Union have their own version of Steve Birnbaum in Richie Marquez

CHESTER, Pa. When the Philadelphia Union faced D.C. United in Friday night’s Heineken Rivalry Week clash at Talen Energy Stadium, both teams were anchored by third-year center backs from California with the potential for stardom.

Of course, one of them D.C. United’s Steve Birnbaum is already far more established, having joined the US national team picture after being picked second in the 2014 MLS SuperDraft.

The other Philadelphia’s Richie Marquez was selected 44th overall in the same draft, coming out of Division III University of Redlands. And yet, his coach and teammates believe that he has similar tools to perhaps be a USMNT-level player and an elite MLS center back, too. 

Marquez scored the stoppage-time, game-winning goal to down D.C. on Friday night and lift the Union to first place in the East.

“For sure, I think that’s a fair comparison,” Union head coach Jim Curtin said. “Richie flew under the radar a bit more, a Division III soccer player. I think Richie is an example for young kids that you don’t know in your development when it’s going to click, and when you’re going to get your opportunity. He took his opportunity and has run with it. He was a high school football player.”

Perhaps his football-playing roots helped as Marquez has used his size, speed, physicality and what Curitn referred to as his “killer instinct” to unnerve opposing strikers. Most recently, he chased down speedster Dominic Oduro before making a huge open-field slide tackle to help the Union escape Montreal on Saturday with a 1-1 draw vs. the Impact.

It was a play that certainly caught the attention of his teammates.

“You’re looking at a guy who gets matched up twice with Oduro, one of the fastest players in the league, and Richie shuts him down,” Union winger Chris Pontius said. “He’s always up for the battle. He’s a leader on the field and a guy that wants to win.

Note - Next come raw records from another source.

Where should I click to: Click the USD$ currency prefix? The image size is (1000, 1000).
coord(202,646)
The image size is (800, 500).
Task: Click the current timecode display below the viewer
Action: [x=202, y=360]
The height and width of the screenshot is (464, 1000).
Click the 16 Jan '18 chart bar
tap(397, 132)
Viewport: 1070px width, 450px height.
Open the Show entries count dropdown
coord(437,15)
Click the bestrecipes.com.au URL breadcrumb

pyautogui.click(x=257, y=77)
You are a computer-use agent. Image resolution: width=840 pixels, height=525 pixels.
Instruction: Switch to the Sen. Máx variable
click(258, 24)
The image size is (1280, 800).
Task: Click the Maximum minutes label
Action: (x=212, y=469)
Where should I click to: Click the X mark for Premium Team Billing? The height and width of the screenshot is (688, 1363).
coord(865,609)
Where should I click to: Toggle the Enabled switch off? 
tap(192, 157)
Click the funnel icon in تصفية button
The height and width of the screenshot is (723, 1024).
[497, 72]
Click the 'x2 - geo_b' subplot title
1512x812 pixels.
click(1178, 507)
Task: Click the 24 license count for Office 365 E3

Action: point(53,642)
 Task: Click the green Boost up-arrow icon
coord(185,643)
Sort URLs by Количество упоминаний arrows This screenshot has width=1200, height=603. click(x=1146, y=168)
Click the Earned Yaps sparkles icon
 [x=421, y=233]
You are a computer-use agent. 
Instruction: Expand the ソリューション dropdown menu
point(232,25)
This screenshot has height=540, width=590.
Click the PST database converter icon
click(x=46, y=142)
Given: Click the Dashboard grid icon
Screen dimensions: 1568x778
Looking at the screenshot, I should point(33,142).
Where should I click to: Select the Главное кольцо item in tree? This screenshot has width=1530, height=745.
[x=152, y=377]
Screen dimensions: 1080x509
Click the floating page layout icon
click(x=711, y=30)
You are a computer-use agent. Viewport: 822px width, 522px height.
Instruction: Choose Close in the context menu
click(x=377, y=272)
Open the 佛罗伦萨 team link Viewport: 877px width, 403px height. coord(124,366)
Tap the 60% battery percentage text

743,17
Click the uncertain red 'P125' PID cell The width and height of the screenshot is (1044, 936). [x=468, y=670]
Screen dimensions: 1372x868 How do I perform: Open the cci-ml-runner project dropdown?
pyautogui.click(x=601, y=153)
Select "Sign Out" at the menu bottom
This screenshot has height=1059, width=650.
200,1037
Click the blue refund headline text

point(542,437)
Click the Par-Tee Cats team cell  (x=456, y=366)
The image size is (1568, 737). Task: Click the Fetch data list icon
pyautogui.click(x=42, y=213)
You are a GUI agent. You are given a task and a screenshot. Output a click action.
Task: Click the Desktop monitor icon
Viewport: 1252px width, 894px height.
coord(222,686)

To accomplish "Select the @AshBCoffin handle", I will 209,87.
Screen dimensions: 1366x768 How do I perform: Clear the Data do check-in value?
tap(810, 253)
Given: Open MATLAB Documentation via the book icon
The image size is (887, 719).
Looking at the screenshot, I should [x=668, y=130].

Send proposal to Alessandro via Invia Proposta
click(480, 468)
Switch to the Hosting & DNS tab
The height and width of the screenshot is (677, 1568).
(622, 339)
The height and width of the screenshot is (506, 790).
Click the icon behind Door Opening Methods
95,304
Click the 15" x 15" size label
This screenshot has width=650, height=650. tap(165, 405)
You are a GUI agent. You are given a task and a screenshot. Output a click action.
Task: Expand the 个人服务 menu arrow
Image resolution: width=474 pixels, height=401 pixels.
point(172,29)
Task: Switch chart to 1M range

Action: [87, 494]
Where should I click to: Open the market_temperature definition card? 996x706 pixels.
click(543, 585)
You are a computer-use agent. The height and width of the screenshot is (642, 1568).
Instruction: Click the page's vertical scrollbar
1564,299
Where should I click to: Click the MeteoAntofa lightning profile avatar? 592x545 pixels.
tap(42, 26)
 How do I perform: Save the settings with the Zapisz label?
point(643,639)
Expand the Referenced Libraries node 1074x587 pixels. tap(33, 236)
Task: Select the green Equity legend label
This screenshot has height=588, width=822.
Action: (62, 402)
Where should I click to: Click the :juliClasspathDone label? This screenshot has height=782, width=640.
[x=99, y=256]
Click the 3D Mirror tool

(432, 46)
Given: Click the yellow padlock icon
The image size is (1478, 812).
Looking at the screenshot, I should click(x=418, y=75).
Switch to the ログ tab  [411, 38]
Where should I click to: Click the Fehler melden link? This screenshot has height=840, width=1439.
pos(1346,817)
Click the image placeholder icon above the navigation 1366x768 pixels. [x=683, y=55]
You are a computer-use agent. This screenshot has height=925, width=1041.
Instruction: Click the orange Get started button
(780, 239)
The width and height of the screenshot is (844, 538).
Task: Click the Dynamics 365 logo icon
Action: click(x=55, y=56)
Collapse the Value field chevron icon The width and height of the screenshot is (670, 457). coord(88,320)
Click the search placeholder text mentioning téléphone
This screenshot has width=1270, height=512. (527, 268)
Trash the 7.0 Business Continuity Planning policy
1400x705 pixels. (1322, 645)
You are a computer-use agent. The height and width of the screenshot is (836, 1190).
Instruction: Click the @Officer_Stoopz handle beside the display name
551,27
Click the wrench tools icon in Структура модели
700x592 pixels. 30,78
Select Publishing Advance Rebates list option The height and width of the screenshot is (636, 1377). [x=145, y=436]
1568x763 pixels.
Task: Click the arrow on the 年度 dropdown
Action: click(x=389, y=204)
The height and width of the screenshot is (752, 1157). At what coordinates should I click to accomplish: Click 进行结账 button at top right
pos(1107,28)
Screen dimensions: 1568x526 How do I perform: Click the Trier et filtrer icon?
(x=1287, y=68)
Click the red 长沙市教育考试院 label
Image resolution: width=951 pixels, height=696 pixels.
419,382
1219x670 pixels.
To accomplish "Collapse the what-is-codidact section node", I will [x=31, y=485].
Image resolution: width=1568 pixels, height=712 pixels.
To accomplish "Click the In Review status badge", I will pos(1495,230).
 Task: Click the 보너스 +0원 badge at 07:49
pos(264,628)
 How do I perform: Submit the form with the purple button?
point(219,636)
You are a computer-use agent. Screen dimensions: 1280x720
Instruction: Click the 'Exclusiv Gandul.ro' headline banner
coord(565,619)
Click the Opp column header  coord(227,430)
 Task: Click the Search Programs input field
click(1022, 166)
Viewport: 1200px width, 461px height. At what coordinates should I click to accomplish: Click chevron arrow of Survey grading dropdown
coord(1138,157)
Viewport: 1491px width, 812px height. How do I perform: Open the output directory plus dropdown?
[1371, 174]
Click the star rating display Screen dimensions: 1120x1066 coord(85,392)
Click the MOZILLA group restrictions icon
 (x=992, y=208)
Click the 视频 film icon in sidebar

“He has the potential [to be one of the league’s best center backs]. He’s young. Experience is huge for center backs. I think the sky’s the limit for him.”

Pontius, who’s played with both Birnbaum and Marquez, added that there are “definitely comparisons there,” pointing specifically to how good each one is in the air.

Marquez, though, said he doesn’t try to stack himself up against Birnbaum or any of the other players who were picked ahead of him in the 2014 draft. But naturally, he would love to join Birnbaum in the US center back pool.

“That’s everyone’s dream, right?” he said. “I would want to work to that point. It’s definitely something I think about because I don’t want to set the bar too low for myself.”

It will likely be a steep climb to get to that point, but Curtin doesn’t think it’s a pipe dream, saying that Marquez has the “kind of quality to really push and go to the next level.”

In the meantime, he’s just happy to have him in his corner.

“Kind of the nicest compliment I could give Richie was in our individual meetings with myself and [sporting director] Earnie [Stewart], I said to him … ‘Richie, you’re the kind of kid that if I’m going down a dark alley in a bad neighborhood, I’d want Richie Marquez behind me because you know what you’re going to get,’” Curtin said. “He’ll die for you, he’ll fight for you, he’ll do anything for you. And I would do the same for him. That’s the kind of guy you want to go to battle with.

“I think that he has a really high ceiling. I think he’s gotten so much better with the ball. It’s incredible to see the growth, to see him hit the 40- and 50-yard diagonal balls. … His physical tools are exceptional and he’s really improving. It’s great to watch.”